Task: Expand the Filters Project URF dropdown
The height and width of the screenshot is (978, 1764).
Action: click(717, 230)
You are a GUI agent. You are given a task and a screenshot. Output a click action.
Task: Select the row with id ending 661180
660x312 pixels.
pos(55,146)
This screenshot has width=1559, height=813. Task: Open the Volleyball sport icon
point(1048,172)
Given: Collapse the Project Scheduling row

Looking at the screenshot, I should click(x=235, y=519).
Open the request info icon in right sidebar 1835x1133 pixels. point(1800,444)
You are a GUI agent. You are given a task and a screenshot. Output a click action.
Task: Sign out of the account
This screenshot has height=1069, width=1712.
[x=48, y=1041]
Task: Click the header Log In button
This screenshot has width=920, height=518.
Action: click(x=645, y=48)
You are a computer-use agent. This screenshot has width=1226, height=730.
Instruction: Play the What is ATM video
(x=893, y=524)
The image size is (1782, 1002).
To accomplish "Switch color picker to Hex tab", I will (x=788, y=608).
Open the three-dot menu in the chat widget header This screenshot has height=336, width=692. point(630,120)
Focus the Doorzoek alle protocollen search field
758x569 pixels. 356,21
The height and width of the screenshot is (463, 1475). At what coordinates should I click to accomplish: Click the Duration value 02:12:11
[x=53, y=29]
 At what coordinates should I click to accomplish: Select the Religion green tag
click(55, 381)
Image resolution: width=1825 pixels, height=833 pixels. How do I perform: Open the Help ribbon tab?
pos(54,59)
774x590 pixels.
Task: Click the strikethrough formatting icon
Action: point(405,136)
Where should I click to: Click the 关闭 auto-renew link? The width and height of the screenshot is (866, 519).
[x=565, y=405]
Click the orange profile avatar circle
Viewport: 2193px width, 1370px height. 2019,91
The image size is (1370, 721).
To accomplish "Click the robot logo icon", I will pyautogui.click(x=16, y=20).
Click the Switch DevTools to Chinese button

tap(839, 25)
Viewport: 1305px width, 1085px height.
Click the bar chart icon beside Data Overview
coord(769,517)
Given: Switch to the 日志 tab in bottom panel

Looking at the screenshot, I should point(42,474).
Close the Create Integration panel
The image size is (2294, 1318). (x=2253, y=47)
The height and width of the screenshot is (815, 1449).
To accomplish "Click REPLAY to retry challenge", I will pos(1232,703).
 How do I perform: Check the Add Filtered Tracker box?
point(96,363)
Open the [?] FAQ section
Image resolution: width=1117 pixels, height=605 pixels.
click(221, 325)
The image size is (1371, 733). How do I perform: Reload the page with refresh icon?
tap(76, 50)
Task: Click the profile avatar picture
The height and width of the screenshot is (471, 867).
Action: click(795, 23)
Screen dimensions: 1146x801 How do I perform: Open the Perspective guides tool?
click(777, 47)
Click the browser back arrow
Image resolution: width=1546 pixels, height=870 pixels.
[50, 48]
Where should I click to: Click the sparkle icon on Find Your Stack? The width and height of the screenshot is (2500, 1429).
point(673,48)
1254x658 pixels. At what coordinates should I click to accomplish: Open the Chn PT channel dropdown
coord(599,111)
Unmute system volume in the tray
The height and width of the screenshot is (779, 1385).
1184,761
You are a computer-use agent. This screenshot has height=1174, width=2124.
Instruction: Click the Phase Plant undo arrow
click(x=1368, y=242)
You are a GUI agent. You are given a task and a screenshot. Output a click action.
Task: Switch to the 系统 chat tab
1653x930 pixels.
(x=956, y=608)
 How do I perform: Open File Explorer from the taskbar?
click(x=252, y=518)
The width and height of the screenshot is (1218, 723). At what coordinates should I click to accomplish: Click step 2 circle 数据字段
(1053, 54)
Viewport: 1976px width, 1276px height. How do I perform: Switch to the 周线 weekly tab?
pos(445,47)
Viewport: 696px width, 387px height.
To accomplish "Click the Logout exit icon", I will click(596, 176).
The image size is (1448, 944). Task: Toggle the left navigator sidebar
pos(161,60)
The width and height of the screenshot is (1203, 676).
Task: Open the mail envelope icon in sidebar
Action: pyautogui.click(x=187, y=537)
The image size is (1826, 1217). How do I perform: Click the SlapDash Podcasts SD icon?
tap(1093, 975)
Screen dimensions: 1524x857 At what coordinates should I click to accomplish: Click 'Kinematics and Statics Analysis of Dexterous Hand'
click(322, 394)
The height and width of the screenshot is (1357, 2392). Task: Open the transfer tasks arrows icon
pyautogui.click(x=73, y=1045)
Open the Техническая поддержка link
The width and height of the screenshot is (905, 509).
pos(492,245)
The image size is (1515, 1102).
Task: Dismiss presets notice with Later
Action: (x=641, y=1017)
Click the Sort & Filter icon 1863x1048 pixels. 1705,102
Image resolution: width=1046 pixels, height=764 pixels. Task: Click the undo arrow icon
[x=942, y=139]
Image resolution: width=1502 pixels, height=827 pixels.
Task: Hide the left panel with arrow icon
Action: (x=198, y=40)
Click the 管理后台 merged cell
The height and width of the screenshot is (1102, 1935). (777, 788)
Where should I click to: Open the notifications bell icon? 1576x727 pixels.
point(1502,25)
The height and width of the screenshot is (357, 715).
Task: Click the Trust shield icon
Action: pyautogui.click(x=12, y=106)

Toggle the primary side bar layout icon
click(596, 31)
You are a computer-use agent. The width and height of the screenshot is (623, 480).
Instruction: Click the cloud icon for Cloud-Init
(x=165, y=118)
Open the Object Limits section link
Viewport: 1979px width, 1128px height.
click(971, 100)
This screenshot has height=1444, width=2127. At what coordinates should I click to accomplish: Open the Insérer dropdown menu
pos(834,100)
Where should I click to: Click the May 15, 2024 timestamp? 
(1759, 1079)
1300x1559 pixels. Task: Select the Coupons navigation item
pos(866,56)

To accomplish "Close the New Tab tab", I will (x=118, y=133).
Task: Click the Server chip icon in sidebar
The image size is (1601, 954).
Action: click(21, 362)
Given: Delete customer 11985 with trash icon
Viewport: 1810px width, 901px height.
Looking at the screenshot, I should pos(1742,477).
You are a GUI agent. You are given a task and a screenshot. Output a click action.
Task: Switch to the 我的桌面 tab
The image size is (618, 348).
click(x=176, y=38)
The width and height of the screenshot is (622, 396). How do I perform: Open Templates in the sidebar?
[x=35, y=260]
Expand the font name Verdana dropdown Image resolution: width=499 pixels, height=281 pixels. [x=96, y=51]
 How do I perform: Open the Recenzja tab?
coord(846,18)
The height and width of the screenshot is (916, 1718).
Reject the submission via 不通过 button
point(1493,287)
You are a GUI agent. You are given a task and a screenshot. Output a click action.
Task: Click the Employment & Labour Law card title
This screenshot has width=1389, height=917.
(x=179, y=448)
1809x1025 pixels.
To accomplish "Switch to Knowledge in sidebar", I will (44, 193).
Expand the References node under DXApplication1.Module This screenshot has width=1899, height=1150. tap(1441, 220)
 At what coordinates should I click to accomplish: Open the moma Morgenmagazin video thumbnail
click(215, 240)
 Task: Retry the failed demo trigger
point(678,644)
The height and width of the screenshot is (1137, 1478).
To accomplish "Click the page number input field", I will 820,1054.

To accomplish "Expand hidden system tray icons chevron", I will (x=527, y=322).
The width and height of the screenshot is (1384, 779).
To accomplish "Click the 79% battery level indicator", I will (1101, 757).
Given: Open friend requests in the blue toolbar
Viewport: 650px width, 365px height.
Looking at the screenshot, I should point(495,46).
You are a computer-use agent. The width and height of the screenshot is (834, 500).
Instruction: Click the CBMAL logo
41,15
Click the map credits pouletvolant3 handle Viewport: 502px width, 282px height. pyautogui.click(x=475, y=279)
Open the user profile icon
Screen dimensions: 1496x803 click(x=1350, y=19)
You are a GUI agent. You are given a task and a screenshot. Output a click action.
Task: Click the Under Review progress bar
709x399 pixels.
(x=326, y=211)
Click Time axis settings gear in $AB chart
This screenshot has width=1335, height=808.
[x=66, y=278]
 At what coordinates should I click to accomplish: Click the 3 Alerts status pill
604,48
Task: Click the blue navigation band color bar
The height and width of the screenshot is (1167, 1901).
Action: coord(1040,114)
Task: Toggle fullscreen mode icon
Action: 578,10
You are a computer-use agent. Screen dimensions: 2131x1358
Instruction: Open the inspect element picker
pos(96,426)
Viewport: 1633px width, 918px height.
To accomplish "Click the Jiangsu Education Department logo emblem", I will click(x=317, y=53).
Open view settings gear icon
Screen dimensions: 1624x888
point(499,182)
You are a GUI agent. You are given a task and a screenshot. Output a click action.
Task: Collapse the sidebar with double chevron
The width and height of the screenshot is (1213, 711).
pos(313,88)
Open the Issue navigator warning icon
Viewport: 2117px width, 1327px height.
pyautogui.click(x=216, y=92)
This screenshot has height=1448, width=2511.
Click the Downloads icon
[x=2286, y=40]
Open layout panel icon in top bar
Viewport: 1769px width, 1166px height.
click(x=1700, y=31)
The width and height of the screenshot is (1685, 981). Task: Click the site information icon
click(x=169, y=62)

--------------------------------------------------

-- Action item --
Out of the records, collect only those lines that contain the string "computer".

-- Task result --
You are a computer-use agent. This screenshot has width=1226, height=730.
You are a computer-use agent. This screenshot has height=1174, width=2124.
You are a computer-use agent. The width and height of the screenshot is (623, 480).
You are a computer-use agent. The width and height of the screenshot is (834, 500).
You are a computer-use agent. Screen dimensions: 2131x1358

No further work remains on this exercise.